Task statement:
Change "System dropdown" to "System menu" in the part that opens with the line containing "Open the @jhanatech mention link" and closes with the line containing "Looking at the screenshot, I should click(x=975, y=304).", leaving all else the same. Give back only those lines.
────
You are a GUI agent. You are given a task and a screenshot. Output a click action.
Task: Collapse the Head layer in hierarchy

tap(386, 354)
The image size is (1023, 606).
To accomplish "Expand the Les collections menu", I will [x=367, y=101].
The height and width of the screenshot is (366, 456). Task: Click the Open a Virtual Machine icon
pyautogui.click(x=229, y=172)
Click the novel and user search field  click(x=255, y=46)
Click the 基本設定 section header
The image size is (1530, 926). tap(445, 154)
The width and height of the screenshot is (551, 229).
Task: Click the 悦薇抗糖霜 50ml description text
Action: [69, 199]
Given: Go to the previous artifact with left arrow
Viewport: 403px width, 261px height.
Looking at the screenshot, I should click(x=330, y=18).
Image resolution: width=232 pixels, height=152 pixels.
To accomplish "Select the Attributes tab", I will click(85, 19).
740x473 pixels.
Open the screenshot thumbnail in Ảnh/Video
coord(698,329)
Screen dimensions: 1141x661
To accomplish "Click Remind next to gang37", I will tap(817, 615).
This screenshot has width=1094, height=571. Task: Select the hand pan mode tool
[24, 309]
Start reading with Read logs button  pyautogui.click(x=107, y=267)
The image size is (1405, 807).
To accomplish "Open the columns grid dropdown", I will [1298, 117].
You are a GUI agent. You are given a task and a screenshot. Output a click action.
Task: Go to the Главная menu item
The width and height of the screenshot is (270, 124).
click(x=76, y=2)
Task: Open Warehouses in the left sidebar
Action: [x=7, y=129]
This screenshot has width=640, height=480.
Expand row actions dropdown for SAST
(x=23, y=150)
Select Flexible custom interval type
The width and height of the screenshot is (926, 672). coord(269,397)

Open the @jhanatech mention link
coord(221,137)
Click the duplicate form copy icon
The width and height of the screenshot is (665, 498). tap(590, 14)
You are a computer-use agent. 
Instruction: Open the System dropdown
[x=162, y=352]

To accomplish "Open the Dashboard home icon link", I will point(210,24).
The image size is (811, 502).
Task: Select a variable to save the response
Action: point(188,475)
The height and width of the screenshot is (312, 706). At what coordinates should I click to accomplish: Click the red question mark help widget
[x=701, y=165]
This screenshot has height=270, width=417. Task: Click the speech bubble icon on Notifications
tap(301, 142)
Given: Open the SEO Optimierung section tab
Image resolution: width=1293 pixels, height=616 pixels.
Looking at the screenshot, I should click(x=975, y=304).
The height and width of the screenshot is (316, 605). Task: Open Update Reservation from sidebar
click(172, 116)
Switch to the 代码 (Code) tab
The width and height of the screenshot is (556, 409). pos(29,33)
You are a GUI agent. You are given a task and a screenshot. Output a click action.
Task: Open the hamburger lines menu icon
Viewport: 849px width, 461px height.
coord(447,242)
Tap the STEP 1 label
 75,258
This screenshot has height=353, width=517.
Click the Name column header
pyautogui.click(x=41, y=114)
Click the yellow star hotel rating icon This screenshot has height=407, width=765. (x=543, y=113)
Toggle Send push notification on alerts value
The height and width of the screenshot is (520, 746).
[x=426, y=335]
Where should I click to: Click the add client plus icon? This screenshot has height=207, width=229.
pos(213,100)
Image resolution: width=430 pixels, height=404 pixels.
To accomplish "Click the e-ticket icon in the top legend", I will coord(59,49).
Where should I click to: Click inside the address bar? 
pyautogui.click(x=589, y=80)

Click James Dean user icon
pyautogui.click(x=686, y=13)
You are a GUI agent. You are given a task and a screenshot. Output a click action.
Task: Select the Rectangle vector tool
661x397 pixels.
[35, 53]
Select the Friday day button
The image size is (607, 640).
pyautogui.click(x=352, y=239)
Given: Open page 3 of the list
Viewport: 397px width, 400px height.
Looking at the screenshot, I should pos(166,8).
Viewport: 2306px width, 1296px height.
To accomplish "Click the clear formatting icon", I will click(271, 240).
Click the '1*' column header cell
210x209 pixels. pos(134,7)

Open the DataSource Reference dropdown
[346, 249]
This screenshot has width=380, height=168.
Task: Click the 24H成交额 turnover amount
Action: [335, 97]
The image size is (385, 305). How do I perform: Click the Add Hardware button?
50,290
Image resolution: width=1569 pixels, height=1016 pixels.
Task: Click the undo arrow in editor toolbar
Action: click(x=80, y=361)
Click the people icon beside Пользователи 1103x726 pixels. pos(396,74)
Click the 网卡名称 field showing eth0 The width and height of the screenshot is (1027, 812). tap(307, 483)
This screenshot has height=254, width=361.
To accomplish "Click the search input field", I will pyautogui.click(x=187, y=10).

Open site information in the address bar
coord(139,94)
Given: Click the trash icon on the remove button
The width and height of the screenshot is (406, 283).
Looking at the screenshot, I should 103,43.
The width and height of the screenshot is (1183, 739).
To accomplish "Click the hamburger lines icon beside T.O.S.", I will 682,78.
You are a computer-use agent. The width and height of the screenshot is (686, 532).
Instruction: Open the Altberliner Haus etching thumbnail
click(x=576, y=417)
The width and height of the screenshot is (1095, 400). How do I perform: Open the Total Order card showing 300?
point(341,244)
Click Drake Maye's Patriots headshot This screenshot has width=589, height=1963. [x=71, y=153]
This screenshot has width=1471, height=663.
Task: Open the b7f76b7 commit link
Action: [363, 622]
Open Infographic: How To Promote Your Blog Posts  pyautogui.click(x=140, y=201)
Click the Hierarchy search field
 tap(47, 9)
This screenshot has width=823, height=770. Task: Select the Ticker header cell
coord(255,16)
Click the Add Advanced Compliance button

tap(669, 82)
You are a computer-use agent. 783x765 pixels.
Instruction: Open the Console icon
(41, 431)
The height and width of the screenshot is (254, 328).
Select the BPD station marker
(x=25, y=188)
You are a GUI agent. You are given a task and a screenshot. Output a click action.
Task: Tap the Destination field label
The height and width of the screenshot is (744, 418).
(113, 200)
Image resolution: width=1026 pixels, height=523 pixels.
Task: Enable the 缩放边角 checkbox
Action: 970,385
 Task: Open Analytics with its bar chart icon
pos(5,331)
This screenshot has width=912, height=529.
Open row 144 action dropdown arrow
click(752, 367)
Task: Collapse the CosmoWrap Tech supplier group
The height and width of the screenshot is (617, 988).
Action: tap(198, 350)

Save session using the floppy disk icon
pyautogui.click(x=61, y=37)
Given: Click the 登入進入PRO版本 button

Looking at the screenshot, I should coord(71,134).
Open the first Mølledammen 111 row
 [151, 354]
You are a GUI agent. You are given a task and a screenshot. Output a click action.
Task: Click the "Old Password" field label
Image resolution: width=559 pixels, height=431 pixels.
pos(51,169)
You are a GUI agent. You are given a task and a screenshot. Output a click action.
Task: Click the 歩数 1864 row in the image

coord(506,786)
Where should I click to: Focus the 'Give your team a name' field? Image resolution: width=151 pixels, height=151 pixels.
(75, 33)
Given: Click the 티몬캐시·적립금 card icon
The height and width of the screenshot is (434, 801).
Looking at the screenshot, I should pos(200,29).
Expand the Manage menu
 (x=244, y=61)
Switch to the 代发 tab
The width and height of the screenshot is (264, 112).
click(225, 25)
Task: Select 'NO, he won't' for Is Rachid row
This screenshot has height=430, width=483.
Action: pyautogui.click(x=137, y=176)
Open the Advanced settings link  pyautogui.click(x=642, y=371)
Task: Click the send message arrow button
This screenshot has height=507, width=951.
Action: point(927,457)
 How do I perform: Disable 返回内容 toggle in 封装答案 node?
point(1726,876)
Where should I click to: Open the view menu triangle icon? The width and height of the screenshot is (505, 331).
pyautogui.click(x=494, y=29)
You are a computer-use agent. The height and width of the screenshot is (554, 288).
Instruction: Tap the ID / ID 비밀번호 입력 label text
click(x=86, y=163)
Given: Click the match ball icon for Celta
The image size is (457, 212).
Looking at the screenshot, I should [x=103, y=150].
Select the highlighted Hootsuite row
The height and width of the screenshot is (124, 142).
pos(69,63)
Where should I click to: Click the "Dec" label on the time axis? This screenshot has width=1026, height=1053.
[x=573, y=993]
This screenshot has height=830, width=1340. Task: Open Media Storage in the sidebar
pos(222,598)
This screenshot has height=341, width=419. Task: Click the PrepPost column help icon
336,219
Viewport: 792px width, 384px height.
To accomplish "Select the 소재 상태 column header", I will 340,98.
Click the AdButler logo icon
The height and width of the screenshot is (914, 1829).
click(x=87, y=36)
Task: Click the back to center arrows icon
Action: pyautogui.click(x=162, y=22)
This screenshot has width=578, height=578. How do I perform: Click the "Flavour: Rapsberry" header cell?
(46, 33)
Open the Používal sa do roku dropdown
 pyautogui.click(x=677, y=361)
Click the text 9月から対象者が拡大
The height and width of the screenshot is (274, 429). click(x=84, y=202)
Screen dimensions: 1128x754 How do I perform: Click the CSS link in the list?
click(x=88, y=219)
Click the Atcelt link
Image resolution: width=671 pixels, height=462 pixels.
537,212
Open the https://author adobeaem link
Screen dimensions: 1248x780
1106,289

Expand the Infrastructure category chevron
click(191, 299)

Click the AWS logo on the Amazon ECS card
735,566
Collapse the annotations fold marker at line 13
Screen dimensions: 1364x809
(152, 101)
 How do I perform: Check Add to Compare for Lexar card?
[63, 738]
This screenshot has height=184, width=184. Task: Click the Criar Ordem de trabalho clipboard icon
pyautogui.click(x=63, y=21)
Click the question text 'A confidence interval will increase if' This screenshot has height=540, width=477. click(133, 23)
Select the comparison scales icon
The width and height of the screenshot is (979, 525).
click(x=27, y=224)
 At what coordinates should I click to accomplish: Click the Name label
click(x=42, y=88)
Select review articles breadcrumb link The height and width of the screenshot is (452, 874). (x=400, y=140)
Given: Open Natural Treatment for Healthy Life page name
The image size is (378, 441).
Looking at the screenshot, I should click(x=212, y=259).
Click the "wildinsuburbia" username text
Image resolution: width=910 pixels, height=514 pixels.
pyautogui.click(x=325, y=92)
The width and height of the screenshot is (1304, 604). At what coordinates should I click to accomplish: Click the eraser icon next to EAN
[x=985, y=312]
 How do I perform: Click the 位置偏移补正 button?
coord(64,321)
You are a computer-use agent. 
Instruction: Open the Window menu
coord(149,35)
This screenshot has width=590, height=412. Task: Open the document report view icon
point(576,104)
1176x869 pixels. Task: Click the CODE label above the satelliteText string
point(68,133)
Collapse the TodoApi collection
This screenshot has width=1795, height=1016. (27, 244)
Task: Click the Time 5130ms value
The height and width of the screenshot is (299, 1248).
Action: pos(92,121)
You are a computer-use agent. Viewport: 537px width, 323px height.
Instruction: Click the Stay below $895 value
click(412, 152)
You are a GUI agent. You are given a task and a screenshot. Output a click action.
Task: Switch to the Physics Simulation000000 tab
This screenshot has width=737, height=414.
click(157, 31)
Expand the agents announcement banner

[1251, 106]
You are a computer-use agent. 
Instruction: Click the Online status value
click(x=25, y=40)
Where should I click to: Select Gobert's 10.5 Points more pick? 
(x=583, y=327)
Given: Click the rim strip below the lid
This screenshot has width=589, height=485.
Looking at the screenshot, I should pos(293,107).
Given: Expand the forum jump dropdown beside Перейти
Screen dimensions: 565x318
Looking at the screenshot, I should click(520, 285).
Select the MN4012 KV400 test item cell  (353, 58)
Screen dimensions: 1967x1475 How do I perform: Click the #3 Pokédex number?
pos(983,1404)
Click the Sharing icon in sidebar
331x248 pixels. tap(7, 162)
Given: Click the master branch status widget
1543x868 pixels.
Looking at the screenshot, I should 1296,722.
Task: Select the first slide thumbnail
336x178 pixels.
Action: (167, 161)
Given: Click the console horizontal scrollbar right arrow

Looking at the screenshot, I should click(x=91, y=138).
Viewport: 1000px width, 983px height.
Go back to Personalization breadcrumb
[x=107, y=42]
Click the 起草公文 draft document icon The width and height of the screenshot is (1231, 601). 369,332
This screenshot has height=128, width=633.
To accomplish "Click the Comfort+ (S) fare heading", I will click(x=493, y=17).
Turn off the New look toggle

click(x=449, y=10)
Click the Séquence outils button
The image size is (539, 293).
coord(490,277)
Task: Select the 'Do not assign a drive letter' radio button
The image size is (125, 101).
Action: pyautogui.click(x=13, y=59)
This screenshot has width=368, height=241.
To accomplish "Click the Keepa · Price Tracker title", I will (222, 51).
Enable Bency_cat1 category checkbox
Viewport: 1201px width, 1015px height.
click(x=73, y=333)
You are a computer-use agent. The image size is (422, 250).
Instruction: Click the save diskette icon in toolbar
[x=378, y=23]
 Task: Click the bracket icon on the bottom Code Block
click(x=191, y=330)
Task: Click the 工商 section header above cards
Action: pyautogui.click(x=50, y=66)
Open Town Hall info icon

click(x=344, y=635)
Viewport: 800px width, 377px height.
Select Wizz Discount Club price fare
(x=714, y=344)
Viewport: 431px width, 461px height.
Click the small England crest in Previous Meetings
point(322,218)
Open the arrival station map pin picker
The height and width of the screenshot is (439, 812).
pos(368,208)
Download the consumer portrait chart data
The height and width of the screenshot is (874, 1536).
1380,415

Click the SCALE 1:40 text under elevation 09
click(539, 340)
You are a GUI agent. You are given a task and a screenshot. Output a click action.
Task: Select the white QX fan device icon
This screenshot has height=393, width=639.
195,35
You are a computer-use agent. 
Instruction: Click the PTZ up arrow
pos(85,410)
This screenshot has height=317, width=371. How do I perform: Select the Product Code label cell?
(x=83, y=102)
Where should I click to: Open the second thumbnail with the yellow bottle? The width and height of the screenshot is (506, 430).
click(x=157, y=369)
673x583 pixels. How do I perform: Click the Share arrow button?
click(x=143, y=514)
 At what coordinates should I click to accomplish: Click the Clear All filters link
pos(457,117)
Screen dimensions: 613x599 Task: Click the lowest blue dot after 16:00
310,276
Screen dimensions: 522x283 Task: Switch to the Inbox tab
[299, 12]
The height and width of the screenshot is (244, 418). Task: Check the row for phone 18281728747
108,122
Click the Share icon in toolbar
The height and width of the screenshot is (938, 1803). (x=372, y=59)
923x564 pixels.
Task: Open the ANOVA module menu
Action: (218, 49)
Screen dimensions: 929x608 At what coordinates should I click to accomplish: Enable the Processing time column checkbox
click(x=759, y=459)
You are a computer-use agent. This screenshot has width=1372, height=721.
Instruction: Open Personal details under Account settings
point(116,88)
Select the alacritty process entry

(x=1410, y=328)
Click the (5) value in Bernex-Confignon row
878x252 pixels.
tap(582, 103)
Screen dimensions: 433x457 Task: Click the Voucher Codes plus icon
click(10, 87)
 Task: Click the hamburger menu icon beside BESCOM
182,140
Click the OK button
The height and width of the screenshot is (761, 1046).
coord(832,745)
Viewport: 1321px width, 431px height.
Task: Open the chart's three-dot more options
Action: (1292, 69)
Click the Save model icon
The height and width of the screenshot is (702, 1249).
────
Exercise response:
Open the @jhanatech mention link
coord(221,137)
Click the duplicate form copy icon
The width and height of the screenshot is (665, 498). tap(590, 14)
You are a computer-use agent. 
Instruction: Open the System menu
[x=162, y=352]

To accomplish "Open the Dashboard home icon link", I will point(210,24).
The image size is (811, 502).
Task: Select a variable to save the response
Action: point(188,475)
The height and width of the screenshot is (312, 706). At what coordinates should I click to accomplish: Click the red question mark help widget
[x=701, y=165]
This screenshot has height=270, width=417. Task: Click the speech bubble icon on Notifications
tap(301, 142)
Given: Open the SEO Optimierung section tab
Image resolution: width=1293 pixels, height=616 pixels.
Looking at the screenshot, I should click(x=975, y=304).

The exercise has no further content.